— What this task involves —
An exact transcription of all the records below is required, without any images.

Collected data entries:
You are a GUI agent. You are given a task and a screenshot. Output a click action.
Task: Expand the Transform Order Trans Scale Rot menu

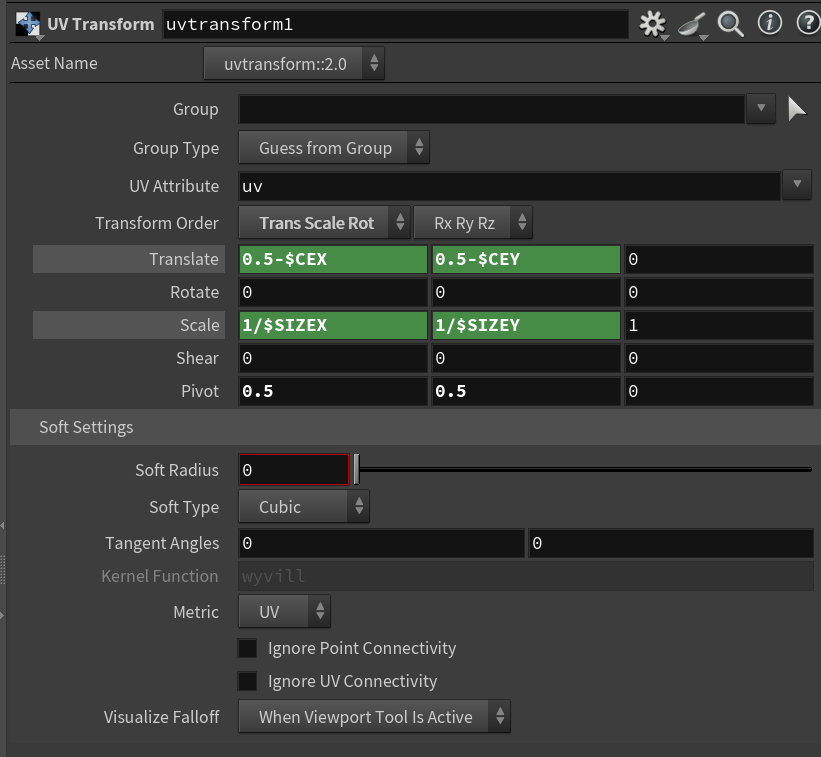coord(324,223)
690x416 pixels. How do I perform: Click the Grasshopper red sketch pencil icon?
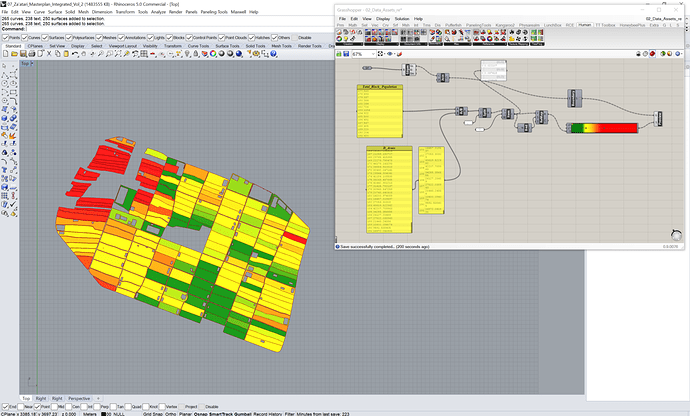point(399,54)
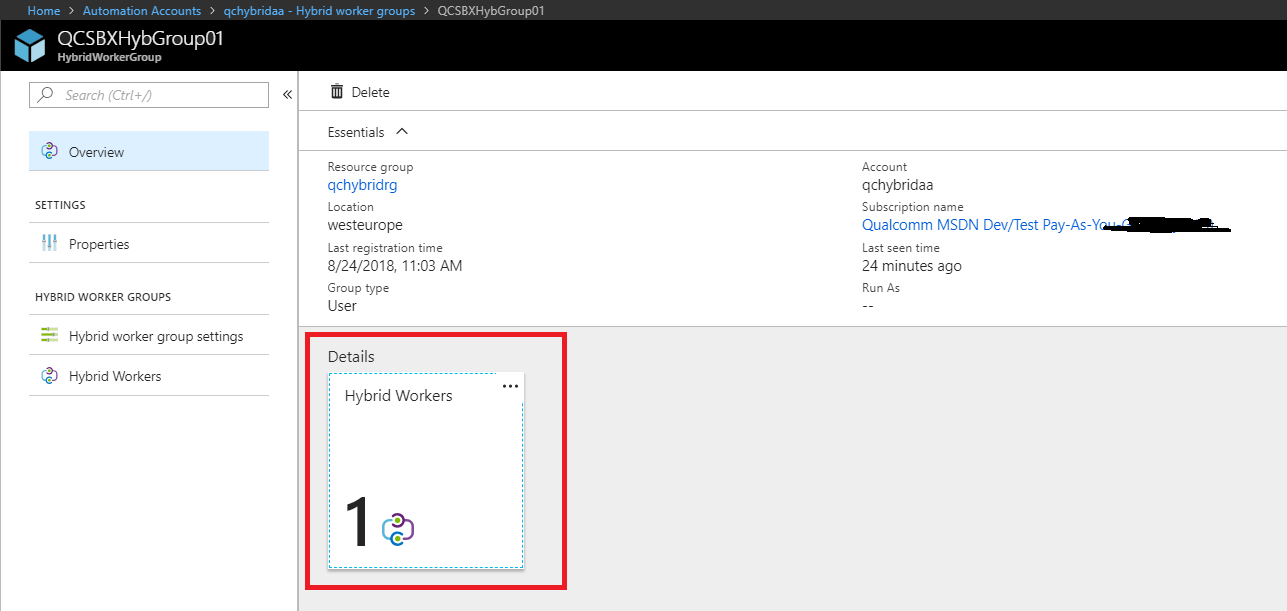Click inside the Search (Ctrl+/) field
Screen dimensions: 1287x611
(150, 94)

— Output of the exercise —
You are a GUI agent. You are given a task and a screenshot. Output a click action.
Task: Expand the Transform Order Trans Scale Rot menu

coord(324,223)
690x416 pixels. How do I perform: Click the Grasshopper red sketch pencil icon?
point(399,54)
Click inside the Search (Ctrl+/) field
Screen dimensions: 1287x611
(150, 94)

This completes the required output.